Il Team Sky ha gestito al meglio la situazione, non lasciando più di 20” agli attaccanti. Davanti Majka ci ha provato in solitaria, guadagnando qualche metro sugli avversari. A tre chilometri dall’arrivo si è mosso Mikel Landa (Movistar): lo spagnolo ha ripreso i fuggitivi ed è partito al contrattacco. Nel frattempo Lopez e Chris Froome hanno pagato dazio. All’ultimo chilometro clamoroso problema al cambio per Geraint Thomas, costretto a fermarsi per cambiare bicicletta: il gallese del Team Sky ha perso più di mezzo minuto, essendo costretto così a lasciare la maglia di leader.

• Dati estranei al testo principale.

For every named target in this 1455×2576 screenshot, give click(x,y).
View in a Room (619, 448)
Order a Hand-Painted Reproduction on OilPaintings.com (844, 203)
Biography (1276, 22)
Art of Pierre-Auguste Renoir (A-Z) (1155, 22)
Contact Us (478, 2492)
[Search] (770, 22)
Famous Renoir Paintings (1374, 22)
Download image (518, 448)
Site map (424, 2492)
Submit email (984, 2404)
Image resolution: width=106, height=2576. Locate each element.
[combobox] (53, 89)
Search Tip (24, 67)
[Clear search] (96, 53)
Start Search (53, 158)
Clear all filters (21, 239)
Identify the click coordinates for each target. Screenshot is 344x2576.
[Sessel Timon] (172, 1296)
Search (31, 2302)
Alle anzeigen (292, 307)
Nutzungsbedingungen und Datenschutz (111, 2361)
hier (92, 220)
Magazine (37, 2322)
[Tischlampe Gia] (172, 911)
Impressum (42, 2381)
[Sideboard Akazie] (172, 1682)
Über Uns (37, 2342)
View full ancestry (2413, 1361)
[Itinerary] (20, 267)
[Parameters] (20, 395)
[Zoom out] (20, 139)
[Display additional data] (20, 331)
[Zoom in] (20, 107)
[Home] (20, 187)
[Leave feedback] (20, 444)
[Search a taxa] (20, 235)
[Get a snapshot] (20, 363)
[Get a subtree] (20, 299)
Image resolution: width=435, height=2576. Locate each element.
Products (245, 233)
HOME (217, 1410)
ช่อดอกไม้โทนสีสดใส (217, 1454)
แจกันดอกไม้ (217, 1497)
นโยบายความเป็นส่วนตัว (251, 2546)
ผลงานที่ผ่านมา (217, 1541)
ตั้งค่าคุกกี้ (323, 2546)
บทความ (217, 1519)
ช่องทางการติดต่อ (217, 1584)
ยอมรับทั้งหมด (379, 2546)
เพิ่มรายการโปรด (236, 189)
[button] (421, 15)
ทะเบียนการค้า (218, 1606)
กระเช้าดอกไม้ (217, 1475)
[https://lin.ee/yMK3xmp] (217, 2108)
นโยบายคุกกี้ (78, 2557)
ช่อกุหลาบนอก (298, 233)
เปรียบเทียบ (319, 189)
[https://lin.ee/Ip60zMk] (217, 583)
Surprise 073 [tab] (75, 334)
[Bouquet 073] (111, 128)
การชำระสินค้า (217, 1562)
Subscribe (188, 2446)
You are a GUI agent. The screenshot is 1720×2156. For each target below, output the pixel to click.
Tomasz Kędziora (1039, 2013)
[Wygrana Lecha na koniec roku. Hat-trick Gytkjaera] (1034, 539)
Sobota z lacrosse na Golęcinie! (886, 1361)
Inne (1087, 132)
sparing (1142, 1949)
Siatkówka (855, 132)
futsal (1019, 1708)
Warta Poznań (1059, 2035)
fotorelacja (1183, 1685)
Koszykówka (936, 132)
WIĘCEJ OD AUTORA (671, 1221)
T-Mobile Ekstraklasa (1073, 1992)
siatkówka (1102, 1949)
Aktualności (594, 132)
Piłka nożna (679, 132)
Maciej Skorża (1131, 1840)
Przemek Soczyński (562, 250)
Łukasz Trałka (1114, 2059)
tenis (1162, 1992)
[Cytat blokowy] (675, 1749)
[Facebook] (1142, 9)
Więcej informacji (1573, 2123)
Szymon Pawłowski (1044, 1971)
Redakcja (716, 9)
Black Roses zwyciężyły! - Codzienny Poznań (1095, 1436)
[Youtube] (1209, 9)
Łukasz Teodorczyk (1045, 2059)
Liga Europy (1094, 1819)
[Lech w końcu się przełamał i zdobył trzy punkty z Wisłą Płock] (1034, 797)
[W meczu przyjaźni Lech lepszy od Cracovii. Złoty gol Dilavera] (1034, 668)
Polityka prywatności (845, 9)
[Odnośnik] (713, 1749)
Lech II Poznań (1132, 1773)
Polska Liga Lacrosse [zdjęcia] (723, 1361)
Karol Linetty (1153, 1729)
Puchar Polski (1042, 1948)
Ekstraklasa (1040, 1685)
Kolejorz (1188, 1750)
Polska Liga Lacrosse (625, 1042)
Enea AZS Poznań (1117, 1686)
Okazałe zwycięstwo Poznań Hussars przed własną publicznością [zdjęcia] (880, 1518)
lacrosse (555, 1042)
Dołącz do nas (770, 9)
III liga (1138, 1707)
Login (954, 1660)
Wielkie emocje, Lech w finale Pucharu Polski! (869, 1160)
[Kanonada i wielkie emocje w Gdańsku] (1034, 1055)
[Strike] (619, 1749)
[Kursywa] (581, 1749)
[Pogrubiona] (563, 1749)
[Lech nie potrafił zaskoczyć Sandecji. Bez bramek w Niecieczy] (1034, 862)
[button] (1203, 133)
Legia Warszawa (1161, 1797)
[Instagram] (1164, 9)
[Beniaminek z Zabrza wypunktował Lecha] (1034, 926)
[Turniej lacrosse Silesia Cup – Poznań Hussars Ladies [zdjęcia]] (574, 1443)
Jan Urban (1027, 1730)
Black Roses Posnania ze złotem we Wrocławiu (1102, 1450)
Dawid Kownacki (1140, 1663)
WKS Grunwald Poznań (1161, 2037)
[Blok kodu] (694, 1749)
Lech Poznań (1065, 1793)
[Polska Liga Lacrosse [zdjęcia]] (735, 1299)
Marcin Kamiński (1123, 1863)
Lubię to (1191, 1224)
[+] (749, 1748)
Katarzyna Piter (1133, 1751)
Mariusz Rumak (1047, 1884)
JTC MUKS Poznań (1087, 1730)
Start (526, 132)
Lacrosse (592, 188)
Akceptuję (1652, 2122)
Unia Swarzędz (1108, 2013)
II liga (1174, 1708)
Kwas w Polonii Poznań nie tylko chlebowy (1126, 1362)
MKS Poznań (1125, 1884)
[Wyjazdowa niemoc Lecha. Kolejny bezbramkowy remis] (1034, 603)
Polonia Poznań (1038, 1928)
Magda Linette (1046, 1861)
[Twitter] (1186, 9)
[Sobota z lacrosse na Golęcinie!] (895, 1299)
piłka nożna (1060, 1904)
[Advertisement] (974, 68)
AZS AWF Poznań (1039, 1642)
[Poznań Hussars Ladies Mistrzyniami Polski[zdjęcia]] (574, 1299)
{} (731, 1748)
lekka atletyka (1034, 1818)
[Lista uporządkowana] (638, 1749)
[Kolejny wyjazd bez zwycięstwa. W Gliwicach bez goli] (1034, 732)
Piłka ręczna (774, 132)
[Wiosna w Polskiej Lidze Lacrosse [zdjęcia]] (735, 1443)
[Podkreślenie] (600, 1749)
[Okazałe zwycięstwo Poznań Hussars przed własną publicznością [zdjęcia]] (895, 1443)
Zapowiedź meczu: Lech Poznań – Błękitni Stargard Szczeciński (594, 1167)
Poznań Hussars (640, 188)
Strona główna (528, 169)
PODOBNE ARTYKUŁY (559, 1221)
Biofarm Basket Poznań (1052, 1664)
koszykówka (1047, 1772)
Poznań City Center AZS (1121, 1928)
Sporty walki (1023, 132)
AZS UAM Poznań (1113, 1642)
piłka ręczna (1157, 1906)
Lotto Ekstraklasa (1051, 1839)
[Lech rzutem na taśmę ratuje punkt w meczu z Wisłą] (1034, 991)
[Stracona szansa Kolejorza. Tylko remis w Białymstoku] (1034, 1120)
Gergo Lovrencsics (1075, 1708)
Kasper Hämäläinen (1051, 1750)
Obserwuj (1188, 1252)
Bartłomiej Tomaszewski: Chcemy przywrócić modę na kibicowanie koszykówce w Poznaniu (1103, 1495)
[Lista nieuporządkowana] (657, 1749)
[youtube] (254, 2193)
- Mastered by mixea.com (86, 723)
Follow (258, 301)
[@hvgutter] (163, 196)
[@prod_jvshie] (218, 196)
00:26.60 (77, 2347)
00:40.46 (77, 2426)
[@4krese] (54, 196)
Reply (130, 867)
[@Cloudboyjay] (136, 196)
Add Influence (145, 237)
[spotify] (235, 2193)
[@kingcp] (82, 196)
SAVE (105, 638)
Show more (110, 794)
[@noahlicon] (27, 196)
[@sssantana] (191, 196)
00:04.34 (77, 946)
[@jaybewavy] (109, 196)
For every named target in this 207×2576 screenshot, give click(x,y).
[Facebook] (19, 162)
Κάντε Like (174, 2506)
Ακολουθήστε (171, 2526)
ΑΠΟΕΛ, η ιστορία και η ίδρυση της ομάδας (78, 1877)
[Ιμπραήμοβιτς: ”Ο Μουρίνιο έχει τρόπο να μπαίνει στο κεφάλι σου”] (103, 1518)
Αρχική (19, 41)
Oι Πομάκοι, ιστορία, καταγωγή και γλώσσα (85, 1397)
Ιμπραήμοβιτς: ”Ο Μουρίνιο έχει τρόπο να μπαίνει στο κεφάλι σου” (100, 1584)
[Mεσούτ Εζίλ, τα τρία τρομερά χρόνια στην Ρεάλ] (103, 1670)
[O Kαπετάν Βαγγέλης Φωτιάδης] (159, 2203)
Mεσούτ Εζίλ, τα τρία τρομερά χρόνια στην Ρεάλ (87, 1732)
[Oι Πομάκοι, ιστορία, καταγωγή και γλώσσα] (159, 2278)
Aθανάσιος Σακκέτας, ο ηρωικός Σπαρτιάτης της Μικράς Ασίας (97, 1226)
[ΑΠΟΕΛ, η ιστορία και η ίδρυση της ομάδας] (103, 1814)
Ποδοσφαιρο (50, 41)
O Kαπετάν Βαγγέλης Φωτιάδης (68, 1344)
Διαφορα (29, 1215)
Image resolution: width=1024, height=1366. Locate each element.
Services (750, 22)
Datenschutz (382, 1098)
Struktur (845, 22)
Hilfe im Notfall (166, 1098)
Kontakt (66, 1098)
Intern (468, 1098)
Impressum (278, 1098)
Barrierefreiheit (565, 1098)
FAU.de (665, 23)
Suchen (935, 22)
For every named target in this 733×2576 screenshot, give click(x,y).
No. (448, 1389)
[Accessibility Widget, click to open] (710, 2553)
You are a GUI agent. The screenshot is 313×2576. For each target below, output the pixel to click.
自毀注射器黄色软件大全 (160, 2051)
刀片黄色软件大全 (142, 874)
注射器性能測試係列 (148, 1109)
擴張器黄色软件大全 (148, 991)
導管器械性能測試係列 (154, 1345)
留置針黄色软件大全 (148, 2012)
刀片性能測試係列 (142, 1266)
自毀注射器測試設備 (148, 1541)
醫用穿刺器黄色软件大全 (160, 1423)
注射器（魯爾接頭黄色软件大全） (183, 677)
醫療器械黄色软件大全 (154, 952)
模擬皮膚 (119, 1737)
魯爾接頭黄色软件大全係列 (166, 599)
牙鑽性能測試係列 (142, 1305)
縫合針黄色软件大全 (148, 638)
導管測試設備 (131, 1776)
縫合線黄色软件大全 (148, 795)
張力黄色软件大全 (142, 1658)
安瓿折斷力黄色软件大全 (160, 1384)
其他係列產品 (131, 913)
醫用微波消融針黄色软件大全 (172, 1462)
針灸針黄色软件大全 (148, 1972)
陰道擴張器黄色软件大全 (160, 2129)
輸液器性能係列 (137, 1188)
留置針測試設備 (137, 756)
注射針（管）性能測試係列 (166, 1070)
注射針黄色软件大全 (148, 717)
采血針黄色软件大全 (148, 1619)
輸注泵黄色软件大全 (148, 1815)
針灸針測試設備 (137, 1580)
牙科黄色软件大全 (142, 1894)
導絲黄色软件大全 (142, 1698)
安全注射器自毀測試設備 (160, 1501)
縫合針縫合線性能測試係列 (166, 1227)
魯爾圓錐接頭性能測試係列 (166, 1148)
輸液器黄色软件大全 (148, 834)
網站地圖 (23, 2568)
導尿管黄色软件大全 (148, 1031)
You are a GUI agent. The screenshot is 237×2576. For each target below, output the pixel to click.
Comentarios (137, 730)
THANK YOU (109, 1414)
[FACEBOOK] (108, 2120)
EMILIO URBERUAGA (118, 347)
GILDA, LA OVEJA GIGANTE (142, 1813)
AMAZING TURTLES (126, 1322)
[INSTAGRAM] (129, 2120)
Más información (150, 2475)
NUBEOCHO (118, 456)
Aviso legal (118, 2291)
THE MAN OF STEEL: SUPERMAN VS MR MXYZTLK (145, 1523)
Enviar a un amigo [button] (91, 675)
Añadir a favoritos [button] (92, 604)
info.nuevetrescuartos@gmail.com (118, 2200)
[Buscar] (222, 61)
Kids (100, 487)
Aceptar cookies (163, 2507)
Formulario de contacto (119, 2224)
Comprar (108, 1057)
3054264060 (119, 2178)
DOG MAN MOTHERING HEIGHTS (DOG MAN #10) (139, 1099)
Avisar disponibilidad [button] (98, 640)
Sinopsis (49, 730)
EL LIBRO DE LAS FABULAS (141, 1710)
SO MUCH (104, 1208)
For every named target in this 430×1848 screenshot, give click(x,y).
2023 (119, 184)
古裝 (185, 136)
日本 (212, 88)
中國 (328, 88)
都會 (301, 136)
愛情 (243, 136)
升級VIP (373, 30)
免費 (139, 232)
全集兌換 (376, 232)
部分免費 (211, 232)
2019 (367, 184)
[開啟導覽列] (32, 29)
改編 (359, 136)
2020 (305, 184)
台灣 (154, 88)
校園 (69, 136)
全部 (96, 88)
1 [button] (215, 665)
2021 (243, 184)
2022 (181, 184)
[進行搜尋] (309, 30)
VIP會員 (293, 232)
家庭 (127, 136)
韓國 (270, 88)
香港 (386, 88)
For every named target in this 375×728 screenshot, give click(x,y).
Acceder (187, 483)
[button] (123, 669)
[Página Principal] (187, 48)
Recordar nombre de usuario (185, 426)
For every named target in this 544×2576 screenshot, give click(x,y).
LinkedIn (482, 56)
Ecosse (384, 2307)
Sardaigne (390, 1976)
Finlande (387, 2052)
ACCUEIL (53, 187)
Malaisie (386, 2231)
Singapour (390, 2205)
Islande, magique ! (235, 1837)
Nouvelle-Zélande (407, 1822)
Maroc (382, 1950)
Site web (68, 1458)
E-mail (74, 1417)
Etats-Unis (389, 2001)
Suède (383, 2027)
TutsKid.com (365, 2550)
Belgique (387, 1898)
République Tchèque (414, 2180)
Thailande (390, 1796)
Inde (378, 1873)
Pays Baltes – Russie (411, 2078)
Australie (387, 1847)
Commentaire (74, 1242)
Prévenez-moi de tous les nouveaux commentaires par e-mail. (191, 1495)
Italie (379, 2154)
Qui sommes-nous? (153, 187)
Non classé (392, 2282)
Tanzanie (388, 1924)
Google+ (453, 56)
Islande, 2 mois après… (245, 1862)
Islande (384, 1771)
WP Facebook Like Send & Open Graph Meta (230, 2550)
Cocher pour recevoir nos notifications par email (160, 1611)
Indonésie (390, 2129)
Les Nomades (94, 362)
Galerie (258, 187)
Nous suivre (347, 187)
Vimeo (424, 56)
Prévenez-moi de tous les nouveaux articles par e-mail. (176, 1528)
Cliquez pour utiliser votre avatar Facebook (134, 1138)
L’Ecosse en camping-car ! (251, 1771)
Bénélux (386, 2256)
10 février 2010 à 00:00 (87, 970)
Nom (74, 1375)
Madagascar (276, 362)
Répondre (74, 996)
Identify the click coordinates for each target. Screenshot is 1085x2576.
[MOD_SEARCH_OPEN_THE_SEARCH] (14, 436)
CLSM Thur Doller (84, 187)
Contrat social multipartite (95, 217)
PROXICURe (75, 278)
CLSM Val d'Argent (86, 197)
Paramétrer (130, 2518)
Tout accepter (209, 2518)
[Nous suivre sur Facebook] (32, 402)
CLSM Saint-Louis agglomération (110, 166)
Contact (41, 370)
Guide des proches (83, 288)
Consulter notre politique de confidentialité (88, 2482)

Vincenzo Nibali ha dato buone sensazioni anche se non ha provato ad attaccare.

Davanti è rientrato anche George Bennett (LottoNL-Jumbo), proprio nel momento decisivo. Aru ha provato a rilanciare l’andatura, ma ha dovuto cedere il passo. Con semplicità invece lo sprint di Landa che ha trionfato davanti a Majka e Bennett. Damiano Caruso gestisce al meglio la situazione e va a riprendersi la maglia di leader, che già gli apparteneva dopo la cronometro d’apertura: il siciliano ha 11” di vantaggio su Kelderman e 20” sullo stesso Landa.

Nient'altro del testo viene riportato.